A portable LIDAR system for rapid determination of forest canopy structure.

Published online
15 Sep 2004
Content type
Journal article
Journal title
Journal of Applied Ecology
DOI
10.1111/j.0021-8901.2004.00925.x

Author(s)
Parker, G. G. & Harding, D. J. & Berger, M. L.
Contact email(s)
parkerg@si.edu

Publication language
English

Abstract

The functional characteristics of forests are related to the organization of their canopies. However, understanding the relationship between canopy structure and function has been limited by a paucity of methods for determining structure at scales consistent with those of function measurements. We describe here a portable system, assembled from commercially available components, for acquiring measurements of distances to overhead plant surfaces. These measurements can be aggregated to assess canopy structure rapidly at scales of ecological interest. Deployed from the forest floor, the system includes a narrow-beam rapidly pulsed first-return laser rangefinder coupled with a data recording system.
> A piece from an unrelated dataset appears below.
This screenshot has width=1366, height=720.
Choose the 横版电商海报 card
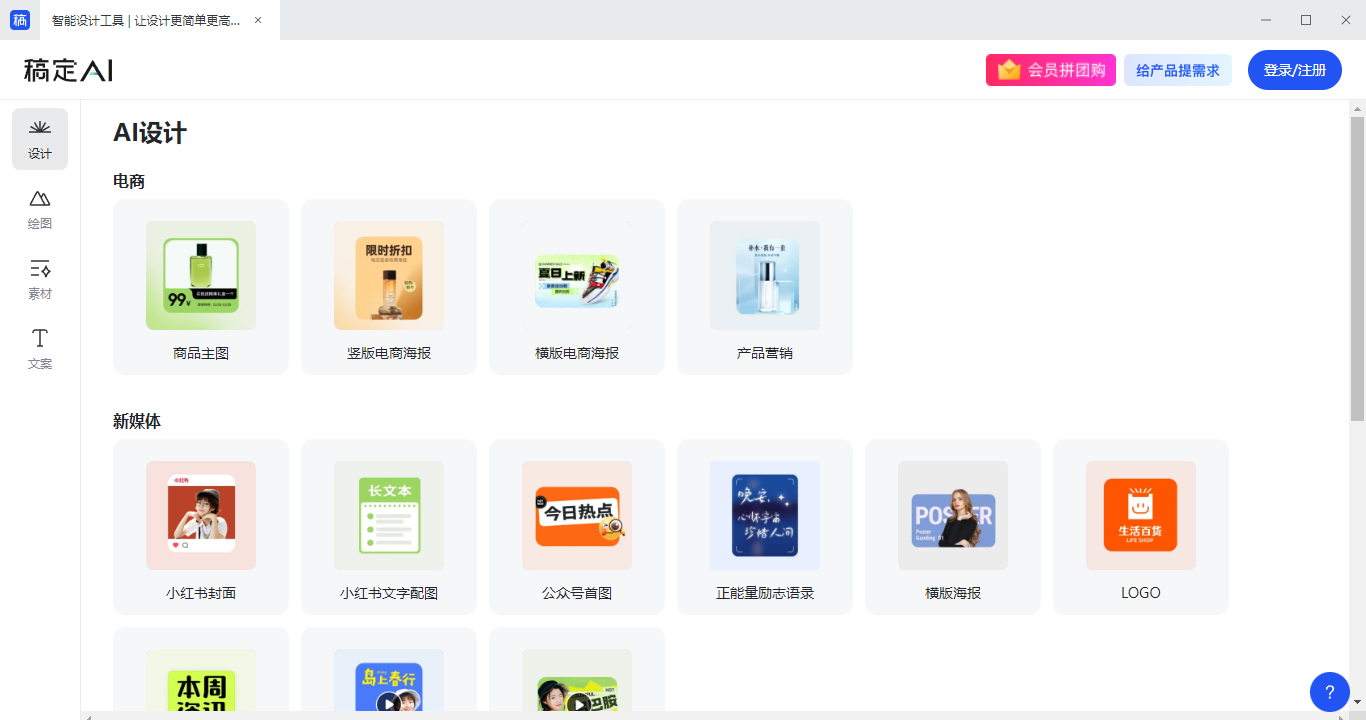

Tests in an age sequence of broad-leaved closed-canopy forests showed that the system provides results significantly more rapidly than previous methods, at spatial scales as small as 1 m in all dimensions. The estimated mean vertical canopy structure is consistent with that found from more laborious, manual approaches, such as the foliage height profile method. The system has some biases due to beam width and range averaging but, from a variety of tests, we found these have relatively little effect on the structure estimates. Various field sampling schemes and methods of aggregating the measurements yield a variety of representations of structure, including mean profiles, tomographic sections, three-dimensional distributions of canopy surface density and maximum height surfaces. Derivable summary measures include canopy cover and area index, porosity, the size distribution of overhead openings and indices of structural complexity. Moreover, the approach can provide estimates of spatial variability and covariance not previously obtainable. Synthesis and applications. Portable light detection and ranging (LIDAR) systems, such as the one we describe here, provide a new tool for rapid measurement of small-scale forest structure. These can contribute efficiently and relatively inexpensively to canopy research and forestry programmes, covering a range of ecological and production needs.